Mosque in Klang, Selangor, Malaysia

The Klang Chinese Muslim Jamek Mosque (Malay: Masjid Jamek Cina Muslim Klang) is a mosque and cultural landmark located in Taman Desawan Dua, Bandar Botanik, Klang, Selangor, Malaysia. The mosque was officially opened to the public on 22 August 2024. It is the first mosque in the state of Selangor to feature traditional Chinese architecture and serves as a symbol of cultural and religious harmony in Malaysia.

== Architecture ==
The mosque's design draws inspiration from the architecture of the Great Mosque of Xi'an located in China, which is one of the oldest and largest mosques in the world. The mosque features prominent Chinese architectural elements, such as curved traditional Chinese roof structures and a three-story pagoda-shaped minaret. The mihrab area in the main prayer hall is decorated with Chinese calligraphy indicating the direction of Mecca. The unique architecture of the mosque is also complemented by a garden-concept landscape and a koi pond.

== Facilities ==
Built on a 1.2-hectare site, the mosque can accommodate up to 1,000 worshippers at a time.

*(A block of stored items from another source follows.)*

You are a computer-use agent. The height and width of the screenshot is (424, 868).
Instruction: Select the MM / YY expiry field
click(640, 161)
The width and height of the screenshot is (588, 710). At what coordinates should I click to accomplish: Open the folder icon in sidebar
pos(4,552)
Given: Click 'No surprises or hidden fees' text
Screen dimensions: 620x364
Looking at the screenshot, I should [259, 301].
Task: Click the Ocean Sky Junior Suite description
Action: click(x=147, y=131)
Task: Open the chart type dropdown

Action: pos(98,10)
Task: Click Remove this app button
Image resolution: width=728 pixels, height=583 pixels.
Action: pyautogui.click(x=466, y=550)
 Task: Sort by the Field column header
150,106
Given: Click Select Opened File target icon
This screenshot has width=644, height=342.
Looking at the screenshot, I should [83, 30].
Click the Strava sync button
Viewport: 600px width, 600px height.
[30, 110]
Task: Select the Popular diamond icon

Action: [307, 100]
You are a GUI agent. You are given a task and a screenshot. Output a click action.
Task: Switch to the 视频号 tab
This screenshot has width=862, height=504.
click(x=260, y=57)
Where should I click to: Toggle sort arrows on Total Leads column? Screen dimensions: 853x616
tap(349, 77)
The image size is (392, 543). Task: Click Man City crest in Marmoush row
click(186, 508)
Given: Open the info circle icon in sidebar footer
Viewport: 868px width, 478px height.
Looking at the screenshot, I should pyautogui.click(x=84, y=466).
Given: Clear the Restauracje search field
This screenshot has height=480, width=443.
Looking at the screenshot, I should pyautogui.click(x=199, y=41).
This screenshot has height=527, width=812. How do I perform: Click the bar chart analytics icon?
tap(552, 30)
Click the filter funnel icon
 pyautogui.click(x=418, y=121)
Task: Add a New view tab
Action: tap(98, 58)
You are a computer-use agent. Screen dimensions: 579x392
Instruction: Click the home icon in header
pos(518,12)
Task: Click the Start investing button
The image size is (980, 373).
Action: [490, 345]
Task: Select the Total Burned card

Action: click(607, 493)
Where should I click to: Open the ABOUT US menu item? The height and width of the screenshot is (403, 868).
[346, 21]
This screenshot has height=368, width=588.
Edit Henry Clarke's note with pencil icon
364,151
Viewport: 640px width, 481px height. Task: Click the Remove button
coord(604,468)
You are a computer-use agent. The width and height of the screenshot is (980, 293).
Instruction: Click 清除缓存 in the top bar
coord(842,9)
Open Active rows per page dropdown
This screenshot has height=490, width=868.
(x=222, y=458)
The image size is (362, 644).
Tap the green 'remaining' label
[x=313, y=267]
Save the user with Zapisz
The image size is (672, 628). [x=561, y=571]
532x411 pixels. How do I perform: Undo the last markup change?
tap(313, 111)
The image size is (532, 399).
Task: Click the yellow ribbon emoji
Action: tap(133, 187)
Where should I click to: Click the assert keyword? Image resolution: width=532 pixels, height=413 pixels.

In addition to the main prayer hall, other facilities provided in the mosque complex include a cultural center, library, lecture room, souvenir shop, and food court. To accommodate visitors and the community, the mosque also provides copies of the Quran equipped with Mandarin translations.

== History and construction cost ==
The development of the Klang Chinese Muslim Jamek Mosque received the royal consent of His Royal Highness the Sultan of Selangor, Sultan Sharafuddin Idris Shah. The construction cost of the mosque was approximately RM19.3 million and was fully funded through allocations from the Selangor State Government, the Malaysian Chinese Muslim Association (MACMA), as well as public donations.

The manager of this mosque is Ahmad Mujahid Muhammad Zan, while the official imam position is held by Adlu Kan Yong Sheng.

== Purpose ==
The construction of this mosque contributes significantly to the Islamic tourism sector in Selangor by attracting both local and foreign visitors. It was also built to counter negative perceptions from certain parties and to convey a clear message that embracing Islam does not mean one has to discard their identity or forget their original cultural heritage.